** Material provided follows **
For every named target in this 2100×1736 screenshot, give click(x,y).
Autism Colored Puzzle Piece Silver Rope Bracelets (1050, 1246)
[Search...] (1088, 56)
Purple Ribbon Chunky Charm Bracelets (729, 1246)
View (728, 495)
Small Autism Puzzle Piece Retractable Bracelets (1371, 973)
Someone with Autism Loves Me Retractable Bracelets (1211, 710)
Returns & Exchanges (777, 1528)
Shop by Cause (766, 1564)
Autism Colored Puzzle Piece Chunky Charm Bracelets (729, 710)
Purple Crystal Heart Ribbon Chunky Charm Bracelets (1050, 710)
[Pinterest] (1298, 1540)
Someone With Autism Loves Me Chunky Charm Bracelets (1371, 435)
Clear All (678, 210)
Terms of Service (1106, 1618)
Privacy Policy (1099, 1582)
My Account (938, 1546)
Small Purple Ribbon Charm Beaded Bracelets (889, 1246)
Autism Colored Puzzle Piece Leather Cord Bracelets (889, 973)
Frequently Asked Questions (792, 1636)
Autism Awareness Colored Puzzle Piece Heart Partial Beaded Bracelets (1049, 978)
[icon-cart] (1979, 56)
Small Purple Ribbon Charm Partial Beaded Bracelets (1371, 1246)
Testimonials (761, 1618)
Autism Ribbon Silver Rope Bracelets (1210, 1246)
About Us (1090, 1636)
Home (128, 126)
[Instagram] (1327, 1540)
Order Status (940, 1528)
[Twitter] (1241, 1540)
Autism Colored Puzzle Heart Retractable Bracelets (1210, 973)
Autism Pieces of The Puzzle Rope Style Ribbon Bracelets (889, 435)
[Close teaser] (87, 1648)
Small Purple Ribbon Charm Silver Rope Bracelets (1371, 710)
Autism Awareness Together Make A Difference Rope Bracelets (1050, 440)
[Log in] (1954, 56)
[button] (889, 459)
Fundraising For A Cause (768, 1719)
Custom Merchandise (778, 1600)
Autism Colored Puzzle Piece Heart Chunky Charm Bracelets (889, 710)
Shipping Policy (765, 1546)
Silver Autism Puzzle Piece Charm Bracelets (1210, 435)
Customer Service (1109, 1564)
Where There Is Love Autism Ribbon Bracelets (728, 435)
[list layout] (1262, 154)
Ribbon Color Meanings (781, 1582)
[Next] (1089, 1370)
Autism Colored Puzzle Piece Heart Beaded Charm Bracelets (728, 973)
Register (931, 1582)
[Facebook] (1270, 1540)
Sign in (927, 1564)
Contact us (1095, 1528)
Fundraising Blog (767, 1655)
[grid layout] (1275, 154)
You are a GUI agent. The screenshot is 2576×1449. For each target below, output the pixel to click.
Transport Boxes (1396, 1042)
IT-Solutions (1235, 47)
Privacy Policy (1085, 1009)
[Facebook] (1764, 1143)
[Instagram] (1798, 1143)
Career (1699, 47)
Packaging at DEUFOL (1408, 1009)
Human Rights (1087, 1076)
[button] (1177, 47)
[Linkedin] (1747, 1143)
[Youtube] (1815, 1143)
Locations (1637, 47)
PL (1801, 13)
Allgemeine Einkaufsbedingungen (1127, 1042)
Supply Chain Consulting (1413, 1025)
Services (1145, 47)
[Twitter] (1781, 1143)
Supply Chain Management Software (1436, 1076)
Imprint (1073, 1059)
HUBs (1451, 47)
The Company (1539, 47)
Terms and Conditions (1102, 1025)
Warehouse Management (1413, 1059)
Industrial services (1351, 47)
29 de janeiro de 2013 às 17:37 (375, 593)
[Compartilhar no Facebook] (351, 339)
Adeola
** End of Material provided **
Everything from the line containing "Allgemeine Einkaufsbedingungen (1127, 1042)" through the last line of the listing must be reproduced exactly, and no other line.

*Output*:
Allgemeine Einkaufsbedingungen (1127, 1042)
Supply Chain Consulting (1413, 1025)
Services (1145, 47)
[Twitter] (1781, 1143)
Supply Chain Management Software (1436, 1076)
Imprint (1073, 1059)
HUBs (1451, 47)
The Company (1539, 47)
Terms and Conditions (1102, 1025)
Warehouse Management (1413, 1059)
Industrial services (1351, 47)
29 de janeiro de 2013 às 17:37 (375, 593)
[Compartilhar no Facebook] (351, 339)
Adeola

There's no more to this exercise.